By Leonardo Gottems, Reporter for AgroPages
The Business Intelligence Panel (BIP) survey conducted by the consultancy company, Spark Smarter Decisions, highlighted a 3% drop, in US dollars, in the trade in pesticides for sugarcane in Brazil. According to the study, exclusively revealed to AgroPages, in 2020, the sugar-energy sector purchased agrochemicals worth US$1.4 billion.
This drop is the second consecutive reduction in this market, which fell by 2% in 2019 compared to the previous year, valued at US$1.442 billion. However, in terms of the Brazilian currency, sales increased by 9% from R$5.5 billion to R$5.9 billion.

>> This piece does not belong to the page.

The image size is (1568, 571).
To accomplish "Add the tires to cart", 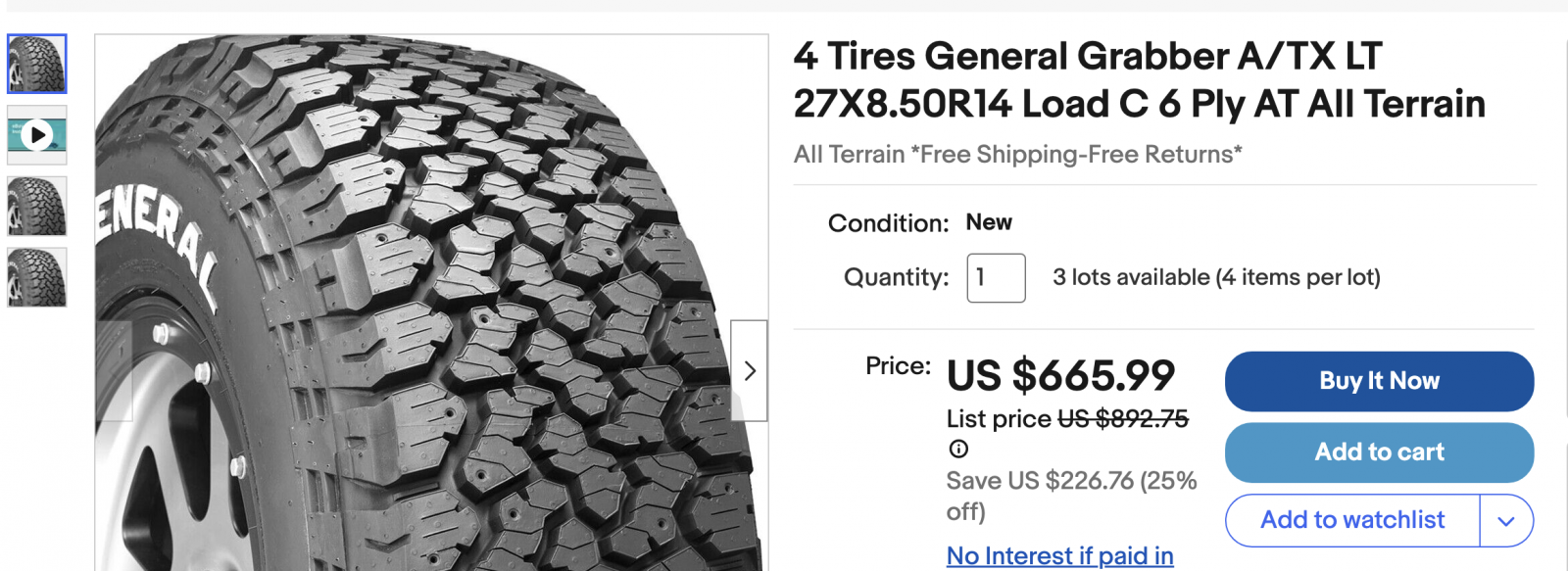I will 1379,452.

Alberto Oliveira, Project Coordinator and Market Research Specialist at Spark, explained that the negative result in US dollars is due to the 10.6% devaluation of the Brazilian currency during the harvest, noting the dollar average at the time of the purchase of inputs, as well as a 1.8% reduction in the crop’s planted area amounting to 9.122 million hectares. Oliveira added that the biggest decrease in planting area totaling 13% occurred in sugarcane, corresponding to 15% of total cultivated land in the country in 2020, or 1.385 million hectares.

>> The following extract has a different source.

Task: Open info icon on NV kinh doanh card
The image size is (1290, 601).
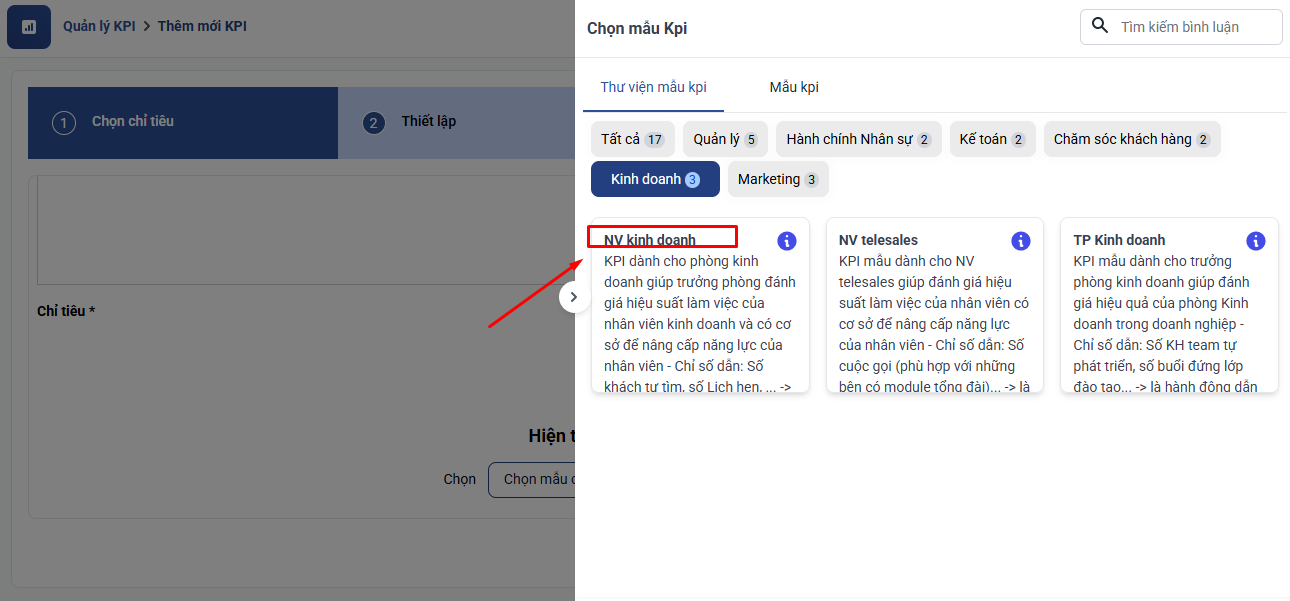Action: (787, 241)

According to Spark, herbicides led the list of agrochemicals most used on sugarcane, with a 53% share and sales of US$729 million. In the second position was insecticides with US$548 million or 39% of the total market, and third was growth regulators with 4% or US$54 million. Of this amount, 66% is equivalent to ripeners (USD 35 million), 31% to flowering inhibitors (USD 17 million) and 3% to biostimulants (USD 1 million).
The category of fungicides appears in the fourth position in the BIP, with sales of US$44 million, 3% of the total movement of the crop. Adjuvant products close the result, with 1% or US$13 million.
Oliveira also pointed out that so-called selective herbicides accounted for 80% of the category's sales, adding that the demand for insecticides in this important segment was driven by the control of leafhopper pests (35%), cane borer (21%), sugarcane billbug (Sphenophorus levis), this with 19% and nematodes (13%). Termites and sugarcane rhizome borer combined accounted for 12%.